BICKEL, SOLOMON (Shloyme ; 1896–1969), Yiddish essayist and literary critic. Born in eastern Galicia, Bickel was an officer in the Austrian army during World War i. As an active Labor Zionist, he was editor of Di Frayhayt (1920–22), the Yiddish organ of the Po'alei Zion of Bukovina, and later editor and co-editor of Yiddish literary periodicals in Romania.
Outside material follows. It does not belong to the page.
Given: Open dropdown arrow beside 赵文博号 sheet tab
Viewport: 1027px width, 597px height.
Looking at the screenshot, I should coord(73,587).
Immigrating to the United States in 1939, he served, from 1940, as literary critic of the New York Yiddish daily, Der Tog and in the 1960s as head of *yivo's Commission on Research.
Among his ten books, which appeared between 1936 and 1967, the following are the most significant: A Shtot Mit Yidn ("A City with Jews," 1943, 1960), a survey of the vanished culture of Kolomyya – written with mild irony, deep sympathy, and tolerant understanding – which highlights acts of moral greatness and poetic, joyous moments in the lives of ordinary Jews; Dray Brider Zaynen Mir Geven ("We Were Three Brothers," 1956), further recollections of Kolomyya's Jews; Remenye ("Romania," 1961), which chronicled developments of Jewish cultural life in Romania between the two world wars, intimately experienced by the author; Shrayber fun Mayn Dor ("Writers of My Generation," 2 vols., 1958–65), essays on Yiddish writers.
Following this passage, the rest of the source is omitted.